The Short Film Project (SFP) is a ZIFFT initiative, dedicated since 2001 to the development, production and exhibition of short films by aspiring and established Zimbabwean filmmakers. Overcoming great odds, dictated by the sometimes overwhelming constraints of the prevailing political, economic and social situation, the SFP produced four short films, one documentary, five music videos/profiles and two festival infomercials, in addition to preliminary shooting on a documentary for next year’s project.

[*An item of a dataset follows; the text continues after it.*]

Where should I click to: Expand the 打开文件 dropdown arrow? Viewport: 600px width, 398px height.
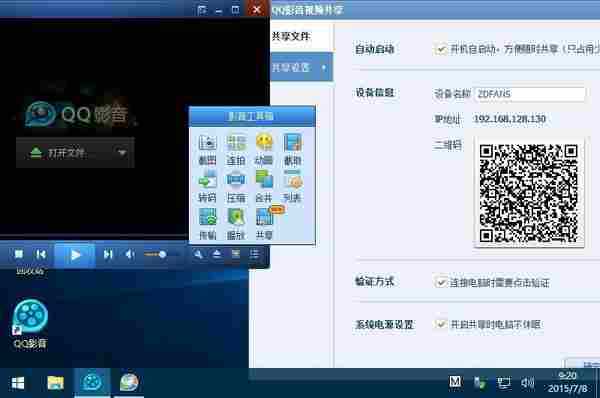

Most significant for the SFP was that national broadcaster ZBC showed clear interest and support for the SFP and its titles. This was as a result of the deal brokered between the ZIFF Trust and ZBC, entailing supply of cost-free content in exchange for free publicity for the Trust and its programmes.

Since then, the ZBC has consistently screened SFP films to millions of viewers around the country. In another show of confidence, the Alliance Francaise pledged their commitment both to cover the costs of adding French subtitles to SFP films and to distribute them to centres around Francophone Africa.

The inaugural best short film award was scooped by writer Nocks Chatiza and director Marian Kunonga for Zvinhu Zvacho Izvi. The team was also awarded a million Zimbabwe dollars from ZIFFT in addition to automatic admission into next year’s SFP. In the weeks since, other festivals around the world have been keen to access to these innovative films.

breaking-boundaries-expanding-horizons-3.jpg.jpgOn location

The involvement of older established filmmakers and sufficient representation of women participants remain elusive targets but, with growing success and awareness, it is hoped that these issues will be effectively addressed. In the words of SFP alumnus Tawanda Gunda, “the Short Film Project has nurtured young talent in Zimbabwe. It gives actors, directors, set-dressers and writers a chance to showcase their talents. The future of the Zimbabwe film industry lies in the work of today.”

And, such feelings were not just held by local film makers. Visiting director Richard Stuart Perkins probably put it best when he said, “these shorts were for me the most exciting moment of the festival. The work that these filmmakers are doing is thrilling. That they are making compelling cinema without the infrastructure of a film school or thriving film-making community made the quality of the work displayed all the more exciting.”

Outlook


Against major odds, including fuel and hard cash shortages as well as 500% inflation, making budgeting a constant frustration as prices increased sometimes on a weekly basis, ZIFF 2003 elicited accolades from thrilled audiences, stakeholders, local and international filmmakers. ZIFFT is currently raising funds to build a film centre (to include a library, screening room and editing facilities). It will be an institution that will long outlive its present challenges and bear witness to the development of a vibrant and viable film culture in Zimbabwe.